Every web entrepreneur I know worked at their business to make it what it is today! I still sometimes work into the early hours of the morning, and I know other web sellers do the same. Running a business on the net is not all sun and surf! Sometimes it’s plain old hard work, just like any other business.
Yeh! We all know about the flash kids who tell us about the ‘100.000’ list they built on line in only 24 hours’ or how they launched their latest program and raked in $1M in only 4 days. The truth of the matter is that every one of them was not starting from cold! Neither did they do it themselves, without the help of the internet community… and neither did they do it for free. They paid handsomely to make these figures happen, either in advertising, or in affiliate payouts.

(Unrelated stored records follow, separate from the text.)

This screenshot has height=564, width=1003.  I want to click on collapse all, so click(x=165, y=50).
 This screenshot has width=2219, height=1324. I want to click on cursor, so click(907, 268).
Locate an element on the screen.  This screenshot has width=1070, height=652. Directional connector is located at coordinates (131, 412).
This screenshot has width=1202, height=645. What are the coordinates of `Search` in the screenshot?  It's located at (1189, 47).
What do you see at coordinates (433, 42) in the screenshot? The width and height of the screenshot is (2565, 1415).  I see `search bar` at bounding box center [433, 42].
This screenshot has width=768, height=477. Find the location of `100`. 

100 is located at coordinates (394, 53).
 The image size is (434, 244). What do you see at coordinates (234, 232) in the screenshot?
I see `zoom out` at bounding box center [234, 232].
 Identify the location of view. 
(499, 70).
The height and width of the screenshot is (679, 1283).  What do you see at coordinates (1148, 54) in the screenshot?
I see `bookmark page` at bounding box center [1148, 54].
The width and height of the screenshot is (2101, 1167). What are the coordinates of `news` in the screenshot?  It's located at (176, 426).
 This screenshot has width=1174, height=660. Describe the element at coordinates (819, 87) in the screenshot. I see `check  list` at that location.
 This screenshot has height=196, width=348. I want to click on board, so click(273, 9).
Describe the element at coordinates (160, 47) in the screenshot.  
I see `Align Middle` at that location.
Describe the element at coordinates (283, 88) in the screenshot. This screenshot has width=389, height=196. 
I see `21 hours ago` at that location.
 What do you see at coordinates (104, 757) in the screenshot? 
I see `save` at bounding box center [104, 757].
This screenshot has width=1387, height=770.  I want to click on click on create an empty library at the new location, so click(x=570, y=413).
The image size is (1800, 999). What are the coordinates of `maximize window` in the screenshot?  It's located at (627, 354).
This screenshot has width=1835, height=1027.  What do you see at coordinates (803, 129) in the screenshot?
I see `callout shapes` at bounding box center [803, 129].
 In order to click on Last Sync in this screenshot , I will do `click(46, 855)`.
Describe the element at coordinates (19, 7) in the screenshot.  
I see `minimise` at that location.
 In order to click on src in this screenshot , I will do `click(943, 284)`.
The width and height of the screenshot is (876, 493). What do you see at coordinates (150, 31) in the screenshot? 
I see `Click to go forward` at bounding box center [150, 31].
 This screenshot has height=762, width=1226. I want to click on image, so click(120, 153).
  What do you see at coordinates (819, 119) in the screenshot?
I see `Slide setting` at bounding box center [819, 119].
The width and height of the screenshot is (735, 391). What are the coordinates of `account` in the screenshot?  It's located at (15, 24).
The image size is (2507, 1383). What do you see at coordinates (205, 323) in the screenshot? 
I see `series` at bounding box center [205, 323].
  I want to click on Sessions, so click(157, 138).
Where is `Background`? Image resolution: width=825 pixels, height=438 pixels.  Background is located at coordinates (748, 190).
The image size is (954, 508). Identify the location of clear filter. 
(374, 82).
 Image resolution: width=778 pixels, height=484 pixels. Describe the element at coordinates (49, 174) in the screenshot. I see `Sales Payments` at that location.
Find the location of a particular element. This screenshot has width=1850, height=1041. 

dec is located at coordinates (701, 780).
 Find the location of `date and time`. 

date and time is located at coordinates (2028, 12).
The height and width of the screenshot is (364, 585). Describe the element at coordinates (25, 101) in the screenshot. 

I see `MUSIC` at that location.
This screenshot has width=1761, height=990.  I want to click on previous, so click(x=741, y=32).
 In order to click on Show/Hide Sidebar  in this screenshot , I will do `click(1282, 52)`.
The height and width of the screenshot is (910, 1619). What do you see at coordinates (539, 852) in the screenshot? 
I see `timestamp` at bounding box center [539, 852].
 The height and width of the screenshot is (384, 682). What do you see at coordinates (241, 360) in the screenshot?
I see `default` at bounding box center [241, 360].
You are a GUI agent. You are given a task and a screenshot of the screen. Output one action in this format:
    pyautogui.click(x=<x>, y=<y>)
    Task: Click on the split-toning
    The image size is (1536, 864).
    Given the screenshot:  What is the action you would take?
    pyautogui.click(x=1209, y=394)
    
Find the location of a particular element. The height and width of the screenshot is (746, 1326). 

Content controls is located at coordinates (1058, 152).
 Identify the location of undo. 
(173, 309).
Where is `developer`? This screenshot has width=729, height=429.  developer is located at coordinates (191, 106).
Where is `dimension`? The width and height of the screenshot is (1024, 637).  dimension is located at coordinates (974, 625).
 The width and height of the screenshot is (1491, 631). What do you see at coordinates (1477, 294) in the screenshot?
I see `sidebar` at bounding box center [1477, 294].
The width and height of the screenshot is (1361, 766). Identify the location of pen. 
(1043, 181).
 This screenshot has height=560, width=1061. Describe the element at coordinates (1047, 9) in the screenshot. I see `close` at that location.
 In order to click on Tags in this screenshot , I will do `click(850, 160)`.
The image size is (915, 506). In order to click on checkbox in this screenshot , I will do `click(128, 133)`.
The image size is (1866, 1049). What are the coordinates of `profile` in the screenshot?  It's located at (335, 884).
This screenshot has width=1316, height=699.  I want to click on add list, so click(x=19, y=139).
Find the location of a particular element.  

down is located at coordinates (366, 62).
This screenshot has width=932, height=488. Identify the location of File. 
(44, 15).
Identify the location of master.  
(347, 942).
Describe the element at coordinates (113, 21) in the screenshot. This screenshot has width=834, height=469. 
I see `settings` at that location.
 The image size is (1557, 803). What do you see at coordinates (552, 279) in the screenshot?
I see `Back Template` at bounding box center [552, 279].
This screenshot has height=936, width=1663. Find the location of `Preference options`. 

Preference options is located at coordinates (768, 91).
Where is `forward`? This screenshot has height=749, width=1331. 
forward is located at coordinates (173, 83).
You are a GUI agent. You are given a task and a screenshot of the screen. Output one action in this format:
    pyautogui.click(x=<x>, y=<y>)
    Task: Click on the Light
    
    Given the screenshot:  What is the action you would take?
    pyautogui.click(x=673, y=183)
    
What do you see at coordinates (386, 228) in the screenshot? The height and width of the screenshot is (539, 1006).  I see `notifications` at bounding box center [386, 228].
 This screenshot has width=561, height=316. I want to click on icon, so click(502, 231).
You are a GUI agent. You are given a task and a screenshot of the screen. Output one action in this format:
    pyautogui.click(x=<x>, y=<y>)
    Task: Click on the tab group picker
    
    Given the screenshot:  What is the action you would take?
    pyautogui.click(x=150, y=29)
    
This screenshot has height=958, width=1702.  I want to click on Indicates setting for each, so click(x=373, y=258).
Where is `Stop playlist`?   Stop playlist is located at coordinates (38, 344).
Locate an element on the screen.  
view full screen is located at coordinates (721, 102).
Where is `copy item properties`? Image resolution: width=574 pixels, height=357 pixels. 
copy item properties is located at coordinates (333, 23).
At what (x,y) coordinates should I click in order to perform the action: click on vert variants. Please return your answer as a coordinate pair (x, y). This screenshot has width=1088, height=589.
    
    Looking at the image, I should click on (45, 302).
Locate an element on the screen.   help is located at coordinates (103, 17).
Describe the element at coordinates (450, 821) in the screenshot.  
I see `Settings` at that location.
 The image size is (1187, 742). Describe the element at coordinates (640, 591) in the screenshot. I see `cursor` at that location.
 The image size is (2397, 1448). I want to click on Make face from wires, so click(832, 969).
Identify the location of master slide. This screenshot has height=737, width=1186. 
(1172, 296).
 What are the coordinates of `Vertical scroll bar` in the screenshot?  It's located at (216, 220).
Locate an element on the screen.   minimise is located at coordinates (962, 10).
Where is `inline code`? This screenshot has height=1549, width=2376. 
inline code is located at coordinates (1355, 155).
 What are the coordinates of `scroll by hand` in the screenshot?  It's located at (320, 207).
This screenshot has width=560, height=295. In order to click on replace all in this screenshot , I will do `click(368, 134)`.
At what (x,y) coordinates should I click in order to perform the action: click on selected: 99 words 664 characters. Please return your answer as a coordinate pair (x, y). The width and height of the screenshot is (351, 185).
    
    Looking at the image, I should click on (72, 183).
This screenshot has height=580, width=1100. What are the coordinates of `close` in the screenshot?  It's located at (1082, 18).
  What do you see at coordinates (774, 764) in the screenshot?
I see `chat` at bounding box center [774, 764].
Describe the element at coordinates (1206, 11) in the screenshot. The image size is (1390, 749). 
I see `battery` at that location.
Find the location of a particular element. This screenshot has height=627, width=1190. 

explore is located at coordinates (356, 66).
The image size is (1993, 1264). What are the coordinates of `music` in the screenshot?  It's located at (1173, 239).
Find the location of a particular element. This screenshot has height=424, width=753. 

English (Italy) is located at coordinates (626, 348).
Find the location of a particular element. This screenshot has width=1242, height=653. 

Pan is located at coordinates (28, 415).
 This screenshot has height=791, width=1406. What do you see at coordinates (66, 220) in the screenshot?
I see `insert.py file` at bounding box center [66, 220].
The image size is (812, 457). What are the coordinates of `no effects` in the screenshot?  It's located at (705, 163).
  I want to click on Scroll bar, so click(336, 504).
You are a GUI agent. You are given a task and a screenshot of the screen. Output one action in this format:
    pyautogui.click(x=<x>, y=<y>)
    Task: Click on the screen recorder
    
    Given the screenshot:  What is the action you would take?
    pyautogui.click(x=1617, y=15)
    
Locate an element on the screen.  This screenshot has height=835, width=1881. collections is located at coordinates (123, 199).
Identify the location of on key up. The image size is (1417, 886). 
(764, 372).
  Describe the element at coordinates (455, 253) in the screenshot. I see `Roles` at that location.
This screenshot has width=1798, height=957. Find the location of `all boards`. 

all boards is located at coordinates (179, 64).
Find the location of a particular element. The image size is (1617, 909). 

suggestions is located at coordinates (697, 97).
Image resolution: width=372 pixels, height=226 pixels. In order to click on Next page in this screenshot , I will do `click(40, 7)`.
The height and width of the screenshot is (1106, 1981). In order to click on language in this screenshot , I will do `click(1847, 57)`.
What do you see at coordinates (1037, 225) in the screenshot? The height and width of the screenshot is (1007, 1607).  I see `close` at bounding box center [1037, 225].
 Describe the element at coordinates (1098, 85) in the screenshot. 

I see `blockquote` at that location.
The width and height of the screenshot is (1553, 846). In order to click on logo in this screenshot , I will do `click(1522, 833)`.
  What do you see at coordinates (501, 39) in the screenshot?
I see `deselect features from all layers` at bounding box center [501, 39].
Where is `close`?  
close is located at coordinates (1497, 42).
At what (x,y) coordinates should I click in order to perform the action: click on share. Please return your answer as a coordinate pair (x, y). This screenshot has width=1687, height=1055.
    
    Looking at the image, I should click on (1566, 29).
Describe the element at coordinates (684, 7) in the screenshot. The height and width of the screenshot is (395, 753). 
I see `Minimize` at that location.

My early days on the net were not as successful as I would have liked. My first website was for an ebook that I produced from a title in the public domain. The book was on Indian cooking (that’s Indian as in India, not as in Native American!) and I sold it around the $27 mark. I advertised it on Google Adwords, and waited for the sales to come rolling in.
Well, it bombed! I mean to this day I’ve made no sales. Why was this when I did everything right? I researched the market. I picked the right price point. I wrote the best copy I could using all the tried and tested techniques. Why did it bomb so badly? Well, I now know why. Because I was up against a constant stream of free content on the internet. Almost all of those searching for curry recipes and Indian food were looking for FREE information, not to buy!
This was my big mistake. I saw 100,000’s of searches on line and assumed that they all wanted my product. I was wrong. And this is one of the mistakes that a lot of new sellers on the internet make every day.
This is one of the biggest lessons I learned in the early days. If I had only taken the time to research what all these searchers were looking for online I could have avoided the hours and hours it took to produce the product, and the days it took to produce the website and the web copy.
Although it’s not glamorous or sexy, researching your market is one of the best and smartest things you can do before you start to produce your product. I really doesn’t matter how much of a good idea the product is, if there’s no market for it then you can’t sell it. If no one wants to buy it then you don’t have a business, you only have an expensive lesson in marketing, and how not to do it.
So before you do anything else.
1. Make sure you have a product that people want to buy.
2. Make sure your market are comfortable buying on line, and
3. Make sure they have money to buy your product.
This last point means there is no point in pitching a $500 course on debt management to those who are heavily in debt. They simply can’t afford it!